En Belgique francophone, la droite extrême n’a jamais pu compter sur un leader du calibre de Filip Dewinter, Marine Le Pen ou Pim Fortuyn pour la conduire vers les succès électoraux.

La grande différence réside dans le fait que cordon médiatique est respecté de manière très stricte en Belgique francophone, où il est absolument exclu qu’un politicien d’extrême droite soit interviewé. Même Alain Destexhe qui, en Flandre, ne passe pas pour un radical pur et dur, est devenu infréquentable aux yeux des médias francophones en 2019. Destexhe a quitté le MR pour lancer les Listes Destexhe dans l’optique de combler le vide à droite. « Son discours est trop proche des idées d’extrême droite », a estimé Le Soir. S’il n’est pas légitimé par les médias traditionnels, personne ne peut véritablement « décoller », estime De Jonge.

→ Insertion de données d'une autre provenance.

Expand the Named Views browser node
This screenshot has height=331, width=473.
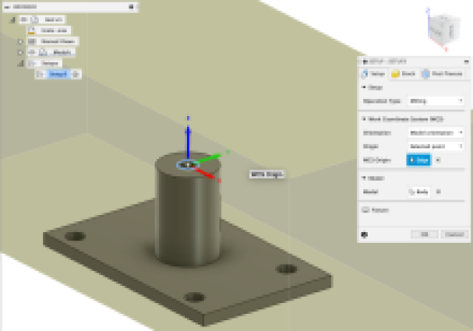pyautogui.click(x=20, y=41)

Vives réactions d’opposition

Le fait est, également, qu’au sud du pays, les forces politiques traditionnelles ne laissent pas beaucoup de place. Alors qu’en France, en Flandre et aux Pays-Bas, nombre d’ouvriers ont quitté les rangs sociaux-démocrates pour céder aux sirènes de l’extrême droite, le PS a conservé ses positions en Wallonie. Mais à présent que le parti perd tout de même un peu de terrain, on observe une montée en puissance du PTB. De l’extrême gauche, donc. Conséquence : le thème de l’immigration a beaucoup de mal à s’imposer à l’agenda politique.

Le lancement de Chez Nous a suscité de vives réactions d’opposition. Il y a deux semaines, la FGTB, le syndicat socialiste, a adressé une lettre à tous les bourgmestres wallons afin de leur demander d’interdire le meeting. Le lieu de ce dernier a été tenu secret jusqu’au dernier moment, pour des raisons de sécurité. Tant les syndicats que le Front Antifasciste 2.0 liégeois ont déjà annoncé qu’ils allaient manifester contre Chez Nous.

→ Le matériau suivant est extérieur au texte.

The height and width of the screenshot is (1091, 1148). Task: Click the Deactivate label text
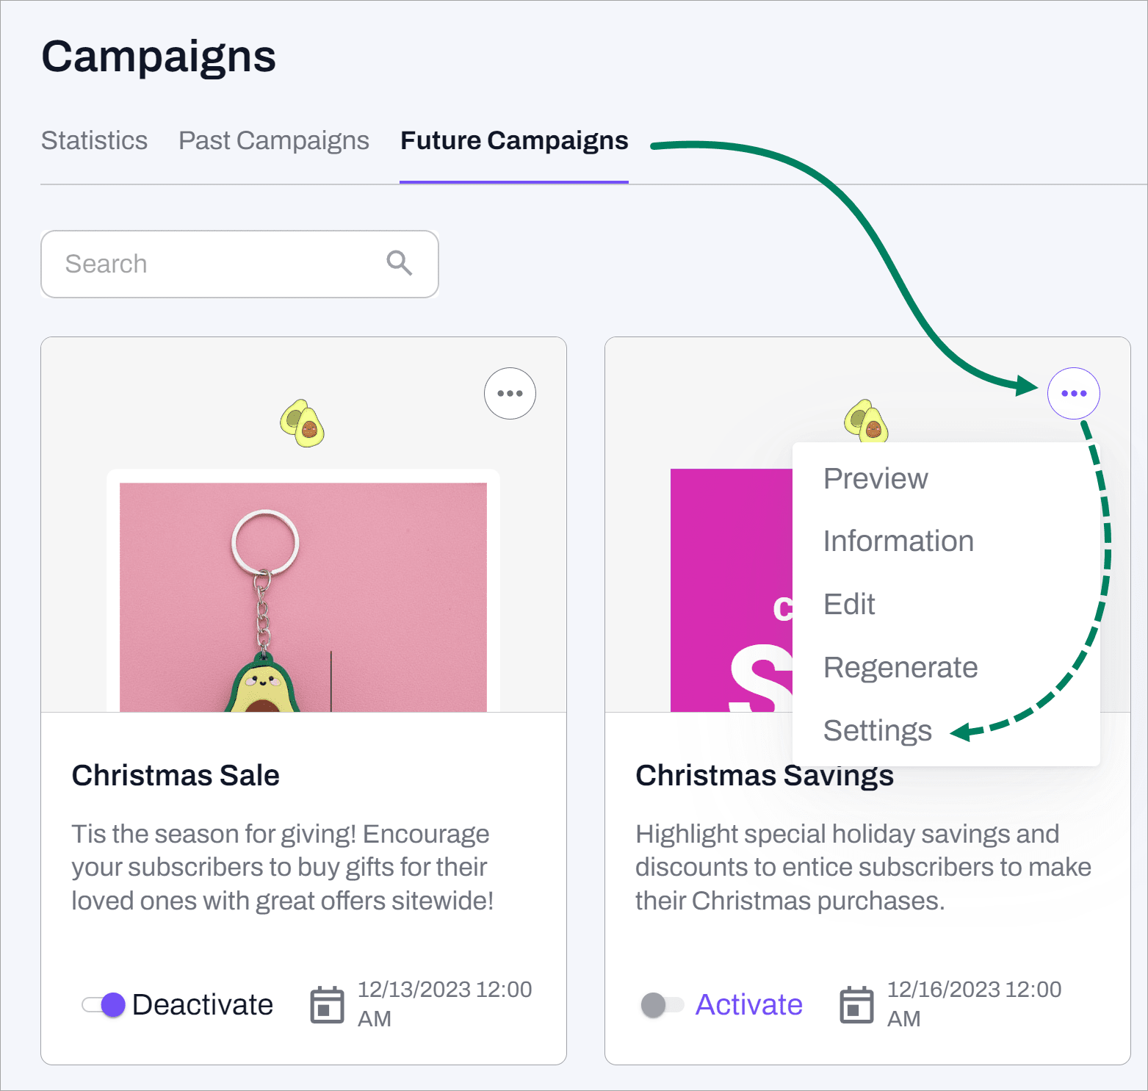[203, 1004]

Les deux initiateurs du nouveau parti, Jérôme Munier et Gregory Vanden Bruel, ont un passé au Parti Populaire et peuvent compter sur le soutien de Patricia Potigny, une ex-députée MR au Parlement wallon qui a également transité par les Listes Destexhe. « Nous n’avons pas encore de structure », explique Munier par téléphone. Vanden Bruel et lui n’ont commencé à se montrer actifs que début juin, principalement à travers des vidéos et des pancartes sur Facebook, et ne comptent guère plus de 900 sympathisants.

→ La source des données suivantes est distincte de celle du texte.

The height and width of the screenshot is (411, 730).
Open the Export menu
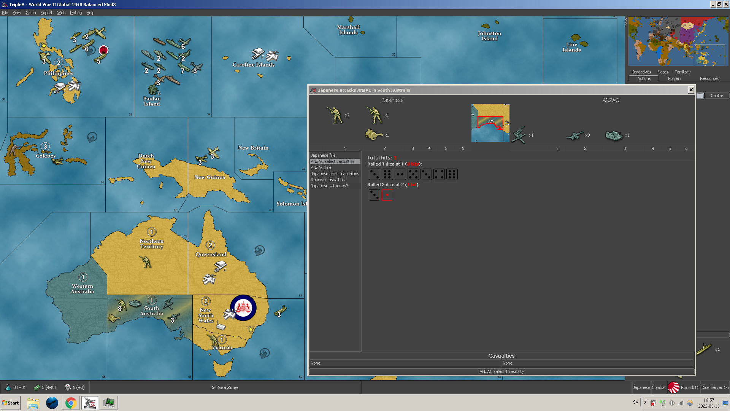46,13
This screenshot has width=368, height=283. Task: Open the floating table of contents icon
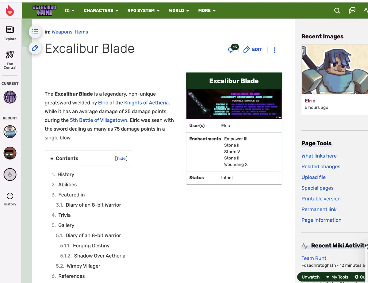(35, 32)
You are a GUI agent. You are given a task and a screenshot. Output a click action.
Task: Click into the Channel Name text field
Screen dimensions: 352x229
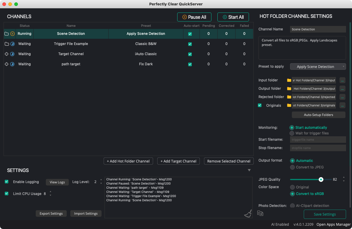pos(318,29)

Le lieu du lancement a été tenu secret jusqu’au dernier moment, pour des raisons de sécurité.

Soutien du Belang et du RN

Vu ce contexte, il est étonnant que des Van Grieken et Bardella aient voulu associer leur nom à cette initiative. Qui plus est, le Belang n’a jamais caché son aversion pour l’attachement à la Belgique du FN et le député européen Gerolf Annemans traitait encore Modrikamen de charlatan en 2018. « Nous appuyions déjà des initiatives en France, aux Pays-Bas ou en Italie et c’est à présent à nos amis wallons que nous voulons témoigner notre soutien », déclare à présent Van Grieken. Qui assure cependant, tout comme Munier, que cette collaboration n’ira pas plus loin que cet acte de présence lors du meeting de lancement de Chez Nous.

Bien que bruxellois, les deux fondateurs du parti évoquent explicitement un projet wallon. « Il y a déjà assez d’initiatives politiques dans notre capitale », dit Munier. Les fondateurs de Chez Nous évitent ainsi de marcher sur les plates-bandes du Vlaams Belang, qui continue de caresser l’ambition secrète de devenir le plus grand parti flamand à Bruxelles.

Pour Chez Nous, la présence de ces deux figures de proue de l’extrême droite lors de son meeting de lancement est surtout un moyen d’attirer l’attention des médias. Et d’obtenir enfin une certaine légitimité ? « Aux yeux de la classe politique et des médias traditionnels, la présence de ces deux personnalités produira exactement l’effet inverse », conclut De Jonge.